Tradisi Lebah


Masyarakat Indonesia relatif dekat dengan lebah. Hal ini dapat dilihat dari pengetahuan masyarakat kita yang cukup baik terhadap beranekaragam jenis lebah yang kita miliki. Masyarakat kita juga terbiasa memanfaatkan produk-produk lebah baik yang umum seperti madu, maupun pemanfaatan produk yang khusus seperti lilin dan propolis. Pemanenan madu lebah hutan (Apis dorsata) telah dilakukan secara turun-temurun di sebagian besar wilayah sebaran jenis lebah tersebut. Pada banyak kasus, proses pemanenan tersebut menjadi bagian dari budaya masyarakat yang melibatkan tradisi dan ritual tertentu. Beberapa pemburu madu mencari madu hutan sebagai komoditas yang cukup besar kontribusinya secara ekonomi bagi mereka.

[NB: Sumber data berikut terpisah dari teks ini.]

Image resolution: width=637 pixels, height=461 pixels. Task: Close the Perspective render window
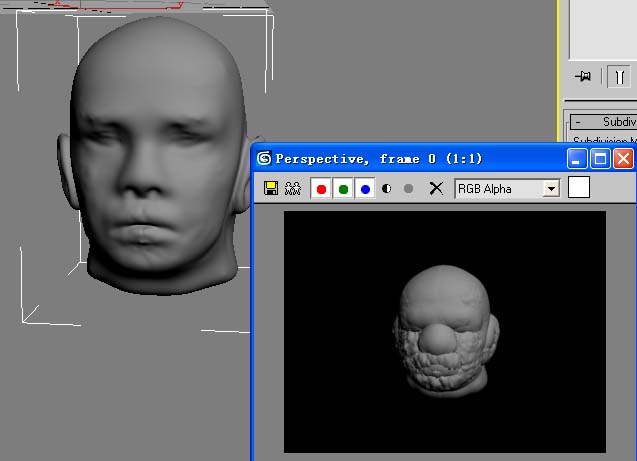click(623, 158)
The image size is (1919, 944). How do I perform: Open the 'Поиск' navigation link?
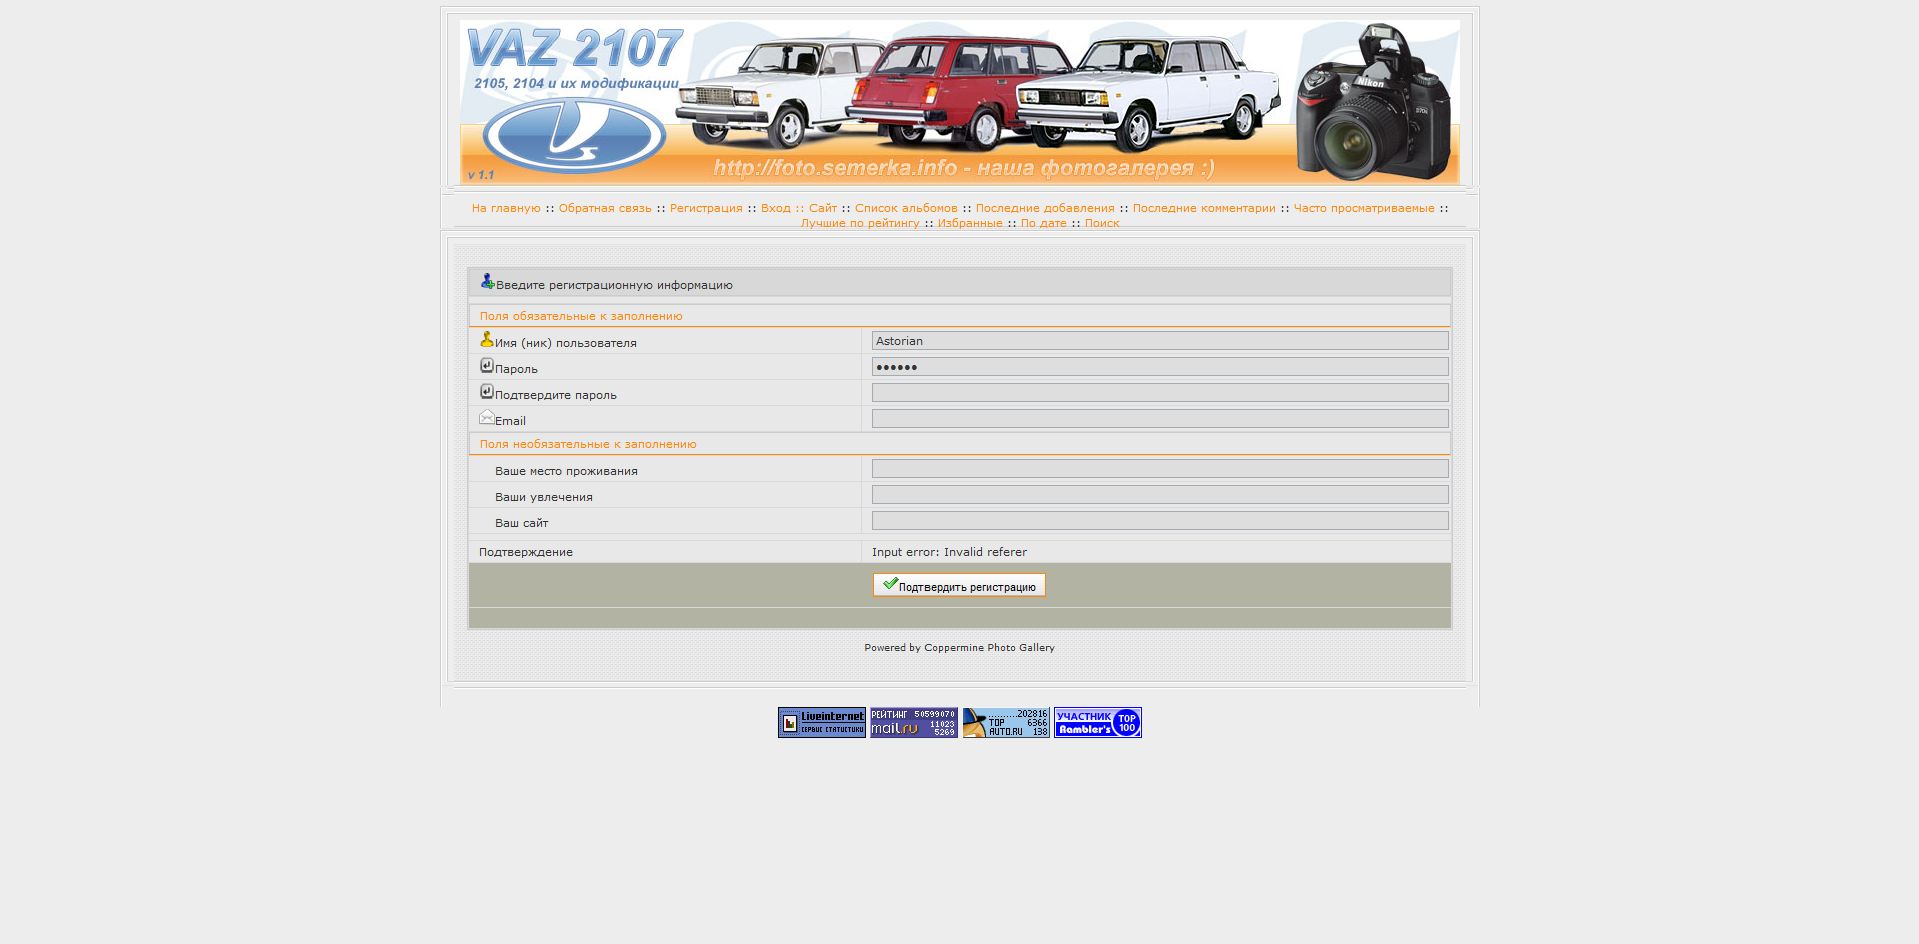pyautogui.click(x=1102, y=223)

Pemeliharaan lebah madu Apis cerana juga cukup mudah ditemui di pedesaan, terutama di sekitar kawasan hutan. Umumnya pemeliharaan lebah jenis ini masih menggunakan sistem pemeliharaan tradisional. Masyarakat pedesaan menggunakan kayu yang dibelah dan dipahat bagian dalamnya sampai membentuk rongga. Di Jawa, masyarakat menyebutnya gelodokan. Di dalam gelodokan berongga inilah lebah membangun sarang. Lebah biasanya diperoleh dengan cara memasang gelodokan kosong (perangkap). Pemanfaatan produk lebah umumnya bersifat subsisten. Pupa lebah Apis cerana terkadang dimanfaatkan sebagai bahan makanan yang kaya akan protein.


Memasyarakatkan meliponikultur

Untuk lebah tanpa sengat (Meliponini) negeri kita perlu bersyukur karena beberapa memiliki lebih dari 40 jenis. Kelompok lebah yang familiar dengan nama trigona ini memiliki nama khas tiap masing-masing daerah, Antara lain kelulut (Melayu), klanceng (Jawa), teuweul (Sunda), galo-galo (Sumatera Barat), ketappe/kammu (Sulawesi), dll. Suku Mentawai di Pulau Siberut memiliki kedekatan dengan lebah Trigona. Mereka menyebut lebah ini katokkalik. Bagi masyarakat Mentawai, katokkalik biasa digunakan dalam ritual-ritual adat. Para Sikerei (ahli pengobatan) memanfaatkan madu dan beepollen sebagai salah satu bahan dalam praktek pengobatan tradisional.